BH, 0200802025; Publicado: BH, 020902025.

segunda-feira, 1 de setembro de 2025

pensas que é fácil não te ver mais nas coisas onde estavas impregnado?

pensas que é fácil não te ver mais nas coisas onde estavas impregnado?
deves pensar que também é fácil respirar o ar que respiravas
agora não respiras mais pois as coisas sem ti não são mais coisas o
ar sem ti não é mais ar até o universo sem ti não é mais universo
imaginas eu que nunca fui nada nunca que nunca tive nada
agora sem ti? as coisas me são estranhas até as minhas entranhas
estranho o ar sufoca-me asfixia-me fico sem fôlego afoga-me a
água o universo regurgita-me vomita-me como se fosse uma
comida podre os meus organismos traem-me a todo momento
infecções intestinais queimações estomacais
instabilidades
estruturais pereço sem ti nos meus elementos
naturais alimentos não saciam-me mais fome sede prazer
feneço sem ti a todo momento perdi altura confiança
segurança falta-me chão sinto só comichão pelo corpo todo
doloroso doloso culposo tantas gentes já perderam tudo
depois que te perdi até agora hoje neste exato instante
não acostumei-me com a tua ausência perder-te foi
demais para mim já não vivia não vivo nem conseguirei viver
mais a única fo te que me saciava era p amor que sentia por ti
que todo mundo agora sicia que tenho que esquecer ou que
tenho que deixar-te em paz a ruminar minhas mortes

BH, 0270502025; Publicado: BH, 01⁰0902025.

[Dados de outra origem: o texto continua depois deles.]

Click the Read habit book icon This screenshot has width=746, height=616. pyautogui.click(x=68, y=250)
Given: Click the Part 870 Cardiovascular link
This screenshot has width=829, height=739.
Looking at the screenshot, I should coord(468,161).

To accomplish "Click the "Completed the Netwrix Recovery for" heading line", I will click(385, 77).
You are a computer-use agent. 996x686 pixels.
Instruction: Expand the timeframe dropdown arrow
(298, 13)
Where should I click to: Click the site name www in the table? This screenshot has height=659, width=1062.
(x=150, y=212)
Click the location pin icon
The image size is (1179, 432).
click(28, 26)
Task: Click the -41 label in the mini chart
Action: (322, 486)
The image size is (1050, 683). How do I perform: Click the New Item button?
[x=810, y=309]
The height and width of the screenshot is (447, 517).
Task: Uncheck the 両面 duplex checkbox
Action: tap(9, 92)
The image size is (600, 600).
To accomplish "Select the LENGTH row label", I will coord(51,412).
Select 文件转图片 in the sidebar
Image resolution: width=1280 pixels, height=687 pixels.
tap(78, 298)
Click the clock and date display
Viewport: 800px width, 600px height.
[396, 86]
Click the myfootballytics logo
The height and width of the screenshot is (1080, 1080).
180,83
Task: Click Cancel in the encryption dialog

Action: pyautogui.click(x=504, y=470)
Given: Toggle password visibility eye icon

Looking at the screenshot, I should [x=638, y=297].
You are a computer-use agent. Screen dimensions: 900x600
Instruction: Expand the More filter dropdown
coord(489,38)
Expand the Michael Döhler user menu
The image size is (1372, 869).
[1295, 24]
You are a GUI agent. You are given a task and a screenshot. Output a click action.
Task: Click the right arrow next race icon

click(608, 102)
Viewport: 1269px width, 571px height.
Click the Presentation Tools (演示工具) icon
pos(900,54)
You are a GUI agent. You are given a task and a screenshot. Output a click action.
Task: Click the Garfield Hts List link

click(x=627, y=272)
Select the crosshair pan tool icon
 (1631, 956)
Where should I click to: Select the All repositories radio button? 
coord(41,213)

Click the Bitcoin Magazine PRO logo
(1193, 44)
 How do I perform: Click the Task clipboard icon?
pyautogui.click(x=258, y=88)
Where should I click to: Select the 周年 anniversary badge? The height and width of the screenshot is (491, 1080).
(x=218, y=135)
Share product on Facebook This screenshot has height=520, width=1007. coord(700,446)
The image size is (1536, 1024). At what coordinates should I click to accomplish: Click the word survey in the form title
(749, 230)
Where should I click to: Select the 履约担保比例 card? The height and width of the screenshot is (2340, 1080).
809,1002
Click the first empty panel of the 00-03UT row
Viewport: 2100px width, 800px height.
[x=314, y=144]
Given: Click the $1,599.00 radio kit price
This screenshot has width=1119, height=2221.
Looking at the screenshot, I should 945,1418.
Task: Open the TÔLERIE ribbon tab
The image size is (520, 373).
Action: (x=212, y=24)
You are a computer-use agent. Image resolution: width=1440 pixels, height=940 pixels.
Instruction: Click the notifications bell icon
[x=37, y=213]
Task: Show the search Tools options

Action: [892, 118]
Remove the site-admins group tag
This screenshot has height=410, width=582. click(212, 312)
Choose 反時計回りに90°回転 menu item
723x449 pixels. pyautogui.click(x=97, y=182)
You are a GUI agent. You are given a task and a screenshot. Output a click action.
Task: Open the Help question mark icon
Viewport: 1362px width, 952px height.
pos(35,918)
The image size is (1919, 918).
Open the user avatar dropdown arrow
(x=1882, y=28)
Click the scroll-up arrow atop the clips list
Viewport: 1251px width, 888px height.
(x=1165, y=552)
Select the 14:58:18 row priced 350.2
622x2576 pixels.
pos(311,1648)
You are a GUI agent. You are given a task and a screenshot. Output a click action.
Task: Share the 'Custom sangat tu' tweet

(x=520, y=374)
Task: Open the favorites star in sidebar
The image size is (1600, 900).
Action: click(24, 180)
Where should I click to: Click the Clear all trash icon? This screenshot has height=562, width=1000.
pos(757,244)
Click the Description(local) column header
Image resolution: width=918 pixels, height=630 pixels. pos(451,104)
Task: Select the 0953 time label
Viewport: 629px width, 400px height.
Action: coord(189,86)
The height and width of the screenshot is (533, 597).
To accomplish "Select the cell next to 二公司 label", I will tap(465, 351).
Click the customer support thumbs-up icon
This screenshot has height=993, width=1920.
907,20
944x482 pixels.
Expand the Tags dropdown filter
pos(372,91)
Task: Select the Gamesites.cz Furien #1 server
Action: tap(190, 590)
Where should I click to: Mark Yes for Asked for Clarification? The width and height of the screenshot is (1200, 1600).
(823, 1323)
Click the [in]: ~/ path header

aqui do barranco da boca da entrada da favela

aqui do barranco da boca da entrada da favela
deparo com os santos que saem de nadrugada
para os trampos quando não dão de cara com a
polícia assassina voltam aos seus barracos aos
cantos aos seus barracões uns bêbados outros
nem tanto só fumam uns cheiram umas
queimam pedras o que resta para enfrentar a
elite confrontar a burguesia quando não
conseguem desviar das rotas dos itinerários
das balas perdidas são atingidos em cheio no
meio da cara na cabeça na pele no osso que
alvoroço seu moço não tenho nem para o
almoço sou trabalhador assalariado mínimo
não sou mimado sou minado não fazes isso
não não tenho pai não tenho mãe nunca roubei
sou preto pelo destino negro por antepassado
ancestral se soubesse que seria assim tão ruim
ser preto pobre não teria nem nascido se
dependesse de mim tira a bota de cima da
minha cara não consigo respirar minha nega vai
chorar se eu não chegar se ela tiver chegado
viva hoje no barracão isso é marmita suja vazia
celular comprei à prestação podes levar para
averiguação se não quiseres não precisas nem
devolver me deixas chegar em casa mesmo
com a cara amassada cheia de lama não
carrego arma só carrego meu drama meu
carma minha sarna de ser filho de negra com
preto de pobre sem vda ou até sem destino
agradeço ao senhor pela oportunidade nem
sinto mais o safanão nem o pisão no meio da
cara suja tenho que correr para a felicidade do
meu barracão a alegria do meu coração

BH, 040602025; Publicado: BH, 01⁰0902025.